The original intent of my trip was to provide the girls with a playmate, someone to help with chores, and while this sounded worthwhile when I was here, planning my trip, it soon turned into a short term and useless endeavour when I reached my destination.  The girls didn't need help doing their chores, they needed a spark, a light in the otherwise dreary world of 5:30 am chores to all day school to evening chores, waiting for a husband or some other way out of the place they were in.  They were beautiful, the material I brought was just enough, they were smart, they loved every minute of it.  The at first hesitant hands, exploring new colors, new letters, new numbers became excited and confident, curious and insistent.  It was the most inspiring thing I'd ever seen.

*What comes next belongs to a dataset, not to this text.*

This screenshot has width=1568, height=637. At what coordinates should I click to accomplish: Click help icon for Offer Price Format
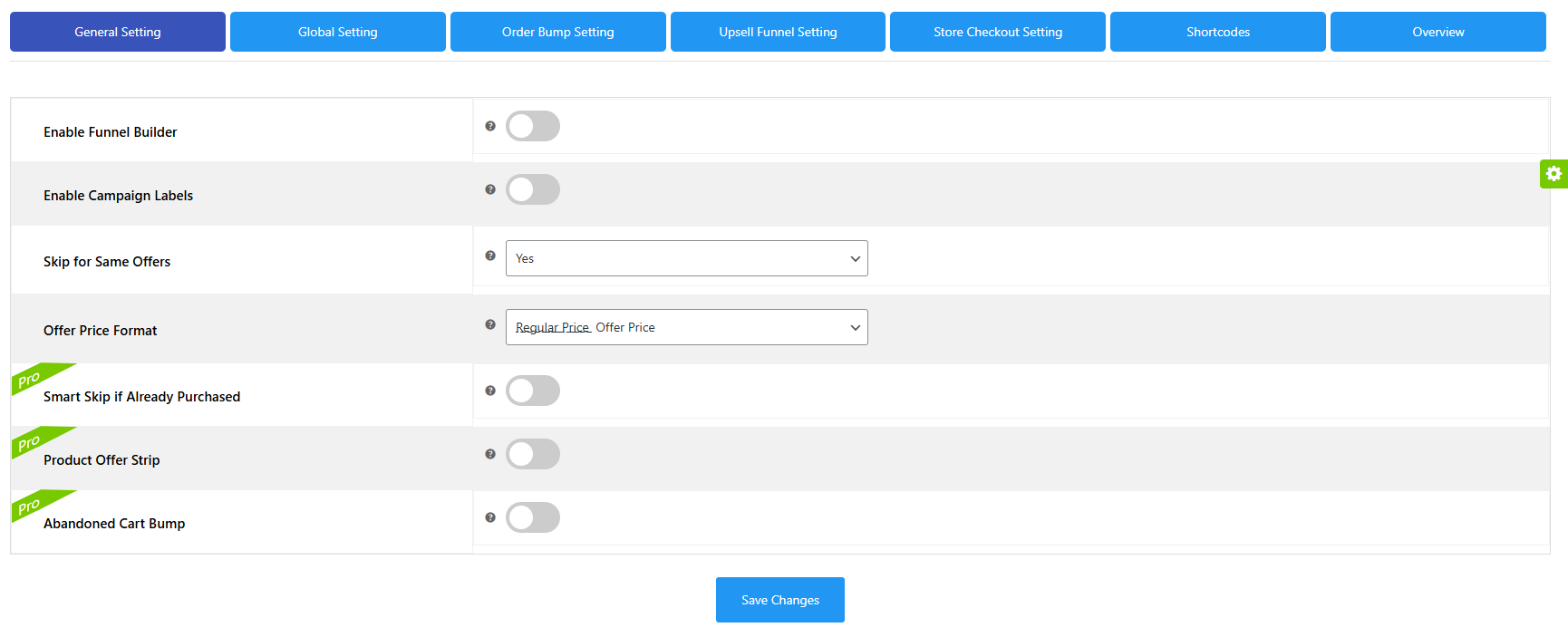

This year, I'd like to focus my efforts on a different part of India, specifically, Pune.  In Pune, there's a place called Maher, meaning "Mother's Home" in Marathi.  It's a place for women escaping domestic violence and abusive or life threatening situations.  Most of the time, these women have no place to go and children in tow as well.  It's these children I want to draw out, to alleviate the trauma they are suffering at the hands of an unforgiving and violent chain of events.  They will break the cycle of anger and poverty that has brought them to Maher if given the chance.  In the month I'm at Maher, I'd like to train a teacher in Montessori method, set up a classroom and give these children a chance to hope and dream.  At this time, I've been able to put together material for the school through private donations and just need to cover my travel costs there.  India is very far away and it costs a pretty penny to get there, I'm talking to a few companies, looking for some kind sponsors who are interested in the work I do, enough to support it and send me across an ocean.  If you are interested, and I hope you are, in helping, there's a donate button at the end of this.  Any amount means the world to me, eventually every such Act of Love will pool to become waves of change.  So let's make some change.





-M.

Me Myself and Everything


Welcome, welcome.  First to my heart and then to my blog.  Here you'll find a little bit about who I am, what I do and why I've chosen to dedicate as much time and effort as I can to carrying out small Acts of Love.

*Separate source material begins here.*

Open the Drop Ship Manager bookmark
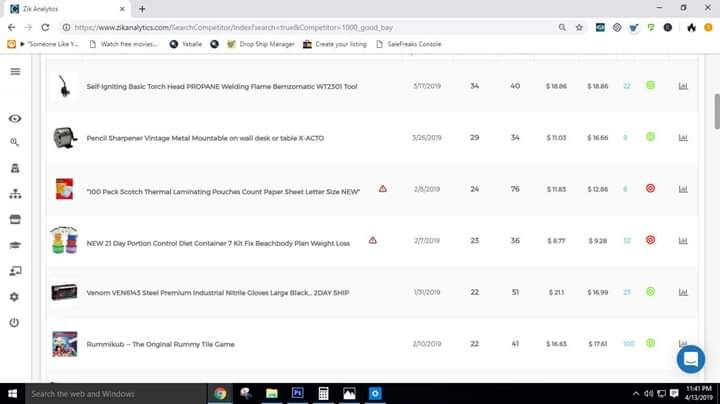Image resolution: width=720 pixels, height=404 pixels. tap(261, 44)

I'm Munira, I'm a proud Mother, a dedicated learner, a passionate teacher, an advocate, a maker, a doer. I reside in a big, busy city, Calgary, on the prairies, home of year round winters and short, glimmering summers.  In these recent years, in this nervous city, I've discovered a specific and unique love and joy in teaching young children.  In my community there are droves of young children who are being left behind by the public education system, languishing in their own perceived failures and differences in households that do not understand and are uncomfortable with the culture and lifestyle they exist in.  The children I teach come mostly from Central Asia, Afghanistan, and belong to families that have migrated to Canada in search of better jobs, better houses, safer streets and safer politics.  Now it's a period of adjustment, now their children are being caught with one foot in their homeland, homeculture, and the other foot hesitantly planted in this country, where the language is not theirs, the food is not theirs and the mannerisms or cultural cues are certainly not theirs.

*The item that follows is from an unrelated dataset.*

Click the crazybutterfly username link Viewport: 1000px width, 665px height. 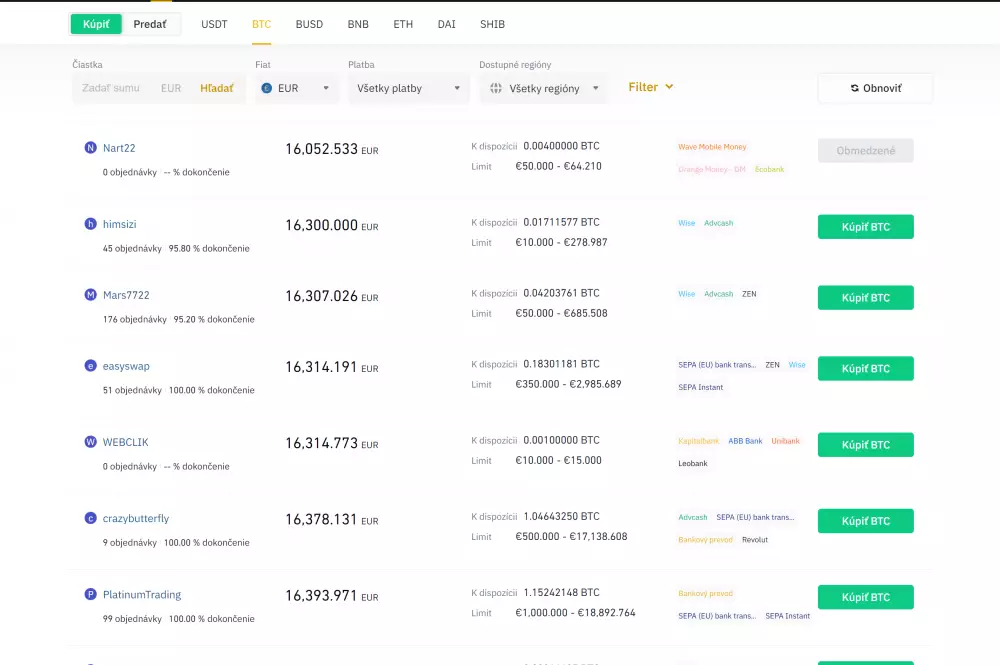point(136,518)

These children are the children I open my doors to daily, pro bono, I catch them young. My living room, with all the furniture given away to families needier than mine, is now their classroom.  It's red and blue and full of the pattering of little feet and the hum of little voices.  All industrious, all excited, all learning.  This system will not break them, will not forget them.  Through the program I teach, the Montessori methods I impart, they will be ready to negotiate the public schools that so often leave their kind behind, in dusty corners and too-full rooms.  My students are 3 to 6, I teach 7 days a week, sometimes in the morning, sometimes in the afternoon, and my students learn to read, they learn to write, they learn grace and diligence and most importantly, they learn patience, they learn not to give up.  This is an exciting thing to watch and facilitate. 


All the school material as well as crafts and other learning tools are all paid for out of pocket and from any private donations I receive.  My school is in the process of certification, licensing with the city and soon I will be able to take 6 children for 3 hours every morning and 6 children for 3 hours every afternoon.  Soon I'll ask the government for subsidies for the ESL students I teach.  The need is more than I can fill but I'm plugging away anyway, one act of love is worth its weight in gold.  What if we all took the time to teach a needy child in our community or contribute to their education, in monetary or material means, what would the world look like?  Get in touch with me if you can offer something, material, monetary support, words of support, anything, I'm open and I'm looking:  mom4life@shaw.ca


-M.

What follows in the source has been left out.